| Selected passage |
────────────────────────────────────────
Senator E.N. Scudder of Mayersville, a member of the Joint Legislative Committee for a State Flag, is believed to be the designer of the flag and it was signed into law by Governor Stone as the official state flag on February 7, 1894. Twelve years later, the law establishing the flag was repealed citing a legal oversight requiring the Legislature’s approval.[5] The 1906 repeal temporarily rendered the state without an officially approved flag. Nevertheless, Mississippians readily adopted the flag without much regard for this logistical error. In a 1924 address to the annual convention of the Mississippi Division, United Daughters of the Confederacy, Fayssoux Scudder Corneil, daughter of Senator Scudder, recalled “that her father designed the flag and included the Beauregard battle flag in the canton corner to honor the Confederate soldier.”[6]

For over one hundred years, the emblem has served as a cloth Lost Cause memorial. It had been a symbol of Southern pride for some, while causing pain for others. Several advocacy groups lobbied for an official change to the state flag. In 2001, Mississippi voters overwhelmingly defeated a referendum to change the state flag by a margin of 2 to 1.[7] This underscored the importance of the flag to many white Mississippians who refuse to let naysayers force them to upend their understanding of state history. And yet, this defeat reflected the desires of some but not all residents. Black and white Mississippians continued their efforts. They have rallied around the deaths of Ahmaud Arbery, Breonna Taylor, and George Floyd and successfully pressured Governor Tate Reeves to respond to the people. At the end of June 2020, he signed the historic legislation that officially retired and removed all state flags across Mississippi public spaces.[8]

Here lies the issue for a state that wrestles with the nostalgia of the Civil War by some with those who endured the negative consequences of the symbolism imbued in the Confederate battle emblem. This ongoing debate is being held among historians, scholars, the general public and certainly within the school system. Inquisitive students are asking their teachers, “How did we get here? What meaning does a flag convey? Why has it taken 126 years to replace?” All of these critical questions transport us back to the era of Reconstruction and the often overlooked role of  poetry.

Reconstruction Era poets contributed to a Lost Cause interpretation of the Civil War. Despite resulting in defeat, the poetic verses served to reignite the old sentiments which captured the hearts of white Southerners, both past and present. Rather than providing reconciliation for modern Southerners, the poems fueled the ongoing cultural wars that have become increasingly politicized today. In 1866, Anna Peyre Dinnies penned a poem entitled “The Confederate Flag” to mourn the loss of the war. The Louisianian poet wrote:

Take that banner down, ‘tis weary,

Round its staff, ‘tis dreary,

 

Furl it, hide it, let it rest;

For there’s not a man to wave it-

For there’s not a soul to lave it

In the blood that heroes gave it.
────────────────────────────────────────
| Information provided |
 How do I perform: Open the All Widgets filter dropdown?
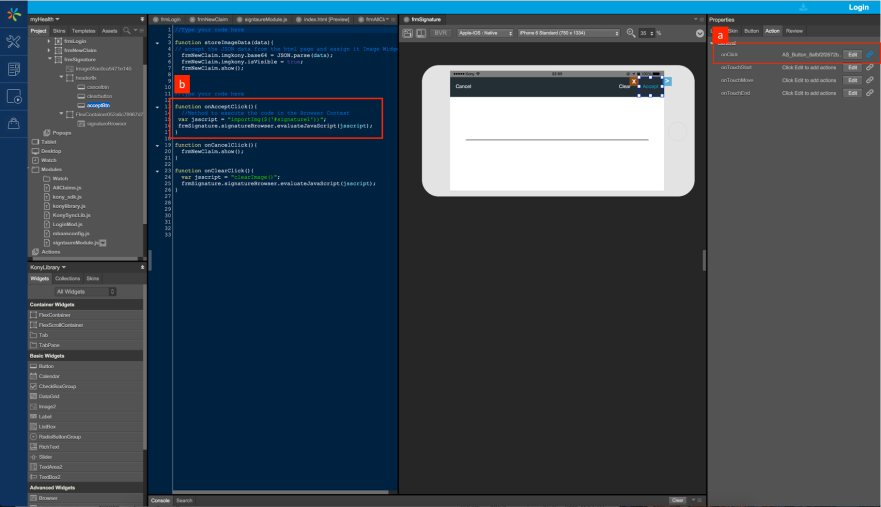[x=85, y=291]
────────────────────────────────────────
| Instructions |
- 1) In the Mississippi flag text, starting at "Here lies the" and ending at "role of  poetry.", can you swap "historians" for "researchers" and give the passage again?
- 2) In the Mississippi flag text:
(a) Which governor signed the flag into law as the official state flag in 1894?
(b) In what year did Mississippi voters defeat a referendum to change the state flag?
(c) Who wrote the 1866 poem "The Confederate Flag"?
You won't need the material for anything here.

| Solutions to the exercise |
- 1)
Here lies the issue for a state that wrestles with the nostalgia of the Civil War by some with those who endured the negative consequences of the symbolism imbued in the Confederate battle emblem. This ongoing debate is being held among researchers, scholars, the general public and certainly within the school system. Inquisitive students are asking their teachers, “How did we get here? What meaning does a flag convey? Why has it taken 126 years to replace?” All of these critical questions transport us back to the era of Reconstruction and the often overlooked role of  poetry.

- 2)
(a) Governor Stone
(b) 2001
(c) Anna Peyre Dinnies